Exercise goal: Switch every "GUI agent" in the rows below to "interface agent" and write out all the rows again with nothing else altered, omitting the pictures.

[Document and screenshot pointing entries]

┄┄┄┄┄┄

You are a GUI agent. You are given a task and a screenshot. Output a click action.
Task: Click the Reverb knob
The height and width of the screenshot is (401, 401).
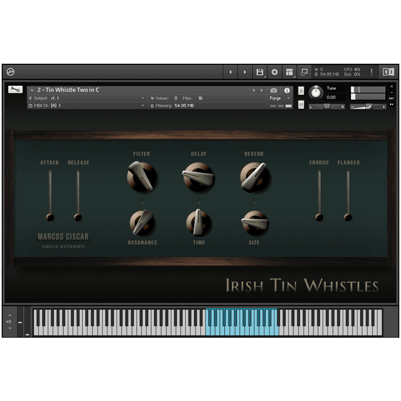[254, 177]
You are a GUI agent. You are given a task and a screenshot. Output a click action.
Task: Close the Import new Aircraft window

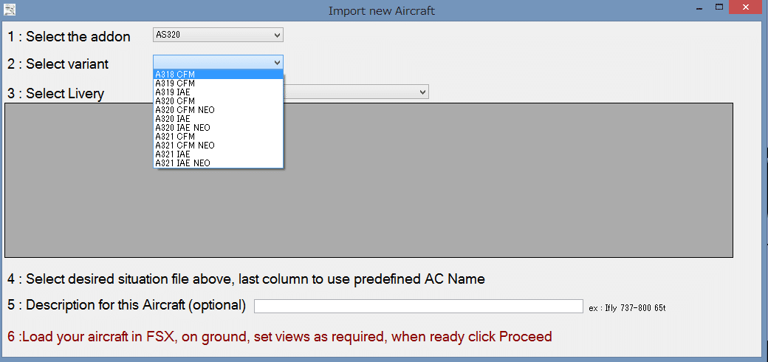click(x=747, y=7)
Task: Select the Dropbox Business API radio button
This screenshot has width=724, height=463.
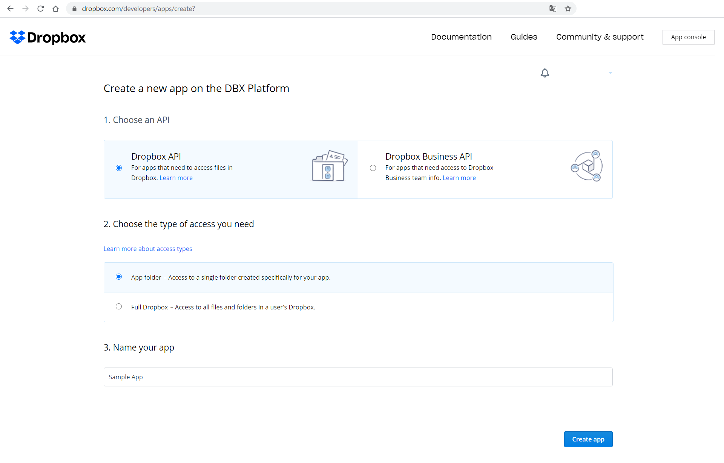Action: (373, 168)
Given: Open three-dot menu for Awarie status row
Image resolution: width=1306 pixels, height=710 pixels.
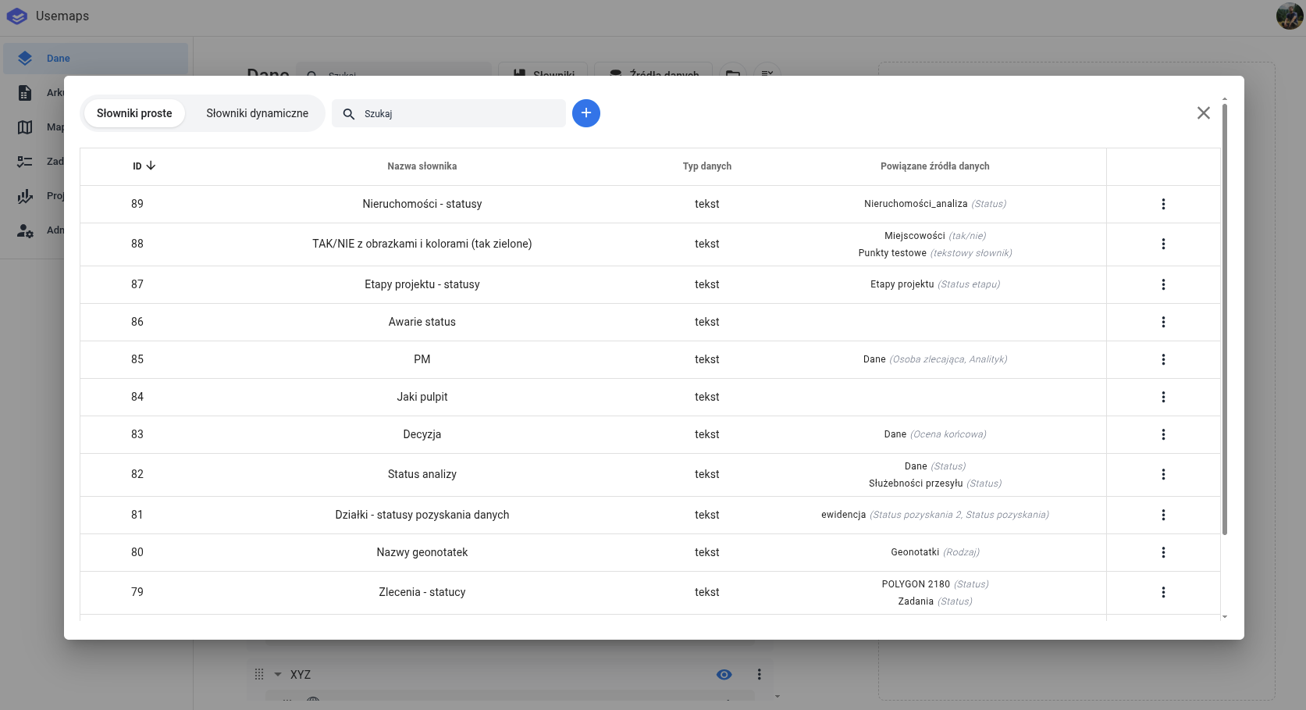Looking at the screenshot, I should click(x=1162, y=322).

┄┄┄┄┄┄

Task solution:
You are a interface agent. You are given a task and a screenshot. Output a click action.
Task: Click the Reverb knob
The height and width of the screenshot is (401, 401).
[254, 177]
You are a interface agent. You are given a task and a screenshot. Output a click action.
Task: Close the Import new Aircraft window

click(x=747, y=7)
Task: Select the Dropbox Business API radio button
This screenshot has width=724, height=463.
Action: (373, 168)
Given: Open three-dot menu for Awarie status row
Image resolution: width=1306 pixels, height=710 pixels.
Looking at the screenshot, I should click(x=1162, y=322).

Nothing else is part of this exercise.